A pale, wondrously beautiful face was visible, and eyes more lustrous than the old woman had ever seen before, looked at her gently and kindly.

"Do you know me now?" asked the lady, with a smile full of touching melancholy.

"No," said Katharine, "I do not know you, but you are as beautiful as the angels that sometimes appear to me in my dreams, or as the fairies of whom my mother used to tell me when I was a little child. Come in, you as well as the others. There is room at the hearth for all who are cold."

The strange lady smiled and advanced into the cottage; before doing so, however, she turned around. "M. von Schladen," she said, in French, "pray, give orders to all not to betray my incognito. I am here the Countess von Hohenzieritz; please inform the servants of it."

The gentleman, who had just appeared on the threshold, bowed and stepped back. She and her companion approached the fire; the two servants, in their gorgeous liveries, stood in silence at the open door. The lady took off her fur gloves with a hasty motion, and held her small white hands toward the fire. A ring with large diamonds was sparkling on her forefinger. Old Katharine had never before seen any thing like it—she stood staring at the lady, and dreaming again of the fairy-stories of her childhood, while Martha sat on her cane chair as if petrified, and afraid lest the slightest noise should dispel the enchanting apparition.

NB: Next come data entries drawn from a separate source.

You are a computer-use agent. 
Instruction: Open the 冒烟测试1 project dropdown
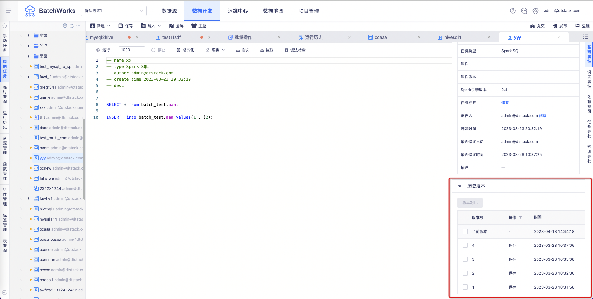click(x=114, y=11)

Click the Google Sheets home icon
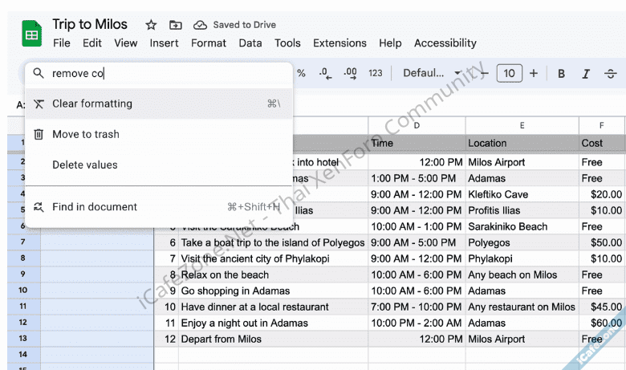coord(31,34)
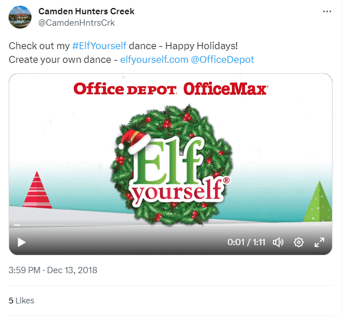The height and width of the screenshot is (316, 344).
Task: Click the 0:01 / 1:11 time display
Action: pos(246,242)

"Oh, how pleasant this is!" said the lady, drawing a deep breath; "my hands were quite chilled. Countess Truchsess, come here and follow my example!"

The young lady, who was standing near in a silent and respectful attitude, approached the fire, and eagerly stretched her small hands toward it.

"How comfortable, is it not?" asked the lady who had styled herself Countess von Hohenzieritz. "Oh, after suffering from the cold a whole day, we learn to appreciate the boon of the fire which otherwise we fear as a dangerous element." And thoughtfully looking into the warm glow, she muttered to herself, "We are now wandering about in the cold, and are chilled; will no hospitable fire warm our hearts again?" She bent forward without uttering a complaint, or heaving a sigh.

Katharine could not avert her eyes; she gazed at the lady's sparkling jewels, and then looked at her face. Suddenly she noticed two diamond drops roll slowly over her transparent cheeks; but they were no diamonds like those flashing on her hands—they were tears. She shook them off with an impetuous motion, and turned to old Katharine, who, clasping her hands, asked herself wonderingly whether angels could weep.

"My good woman," said the countess, "will you permit us to stay here until daybreak? We have lost our way in the snow-storm. We thought to reach Königsberg before nightfall, but, I suppose, the city is yet quite distant?"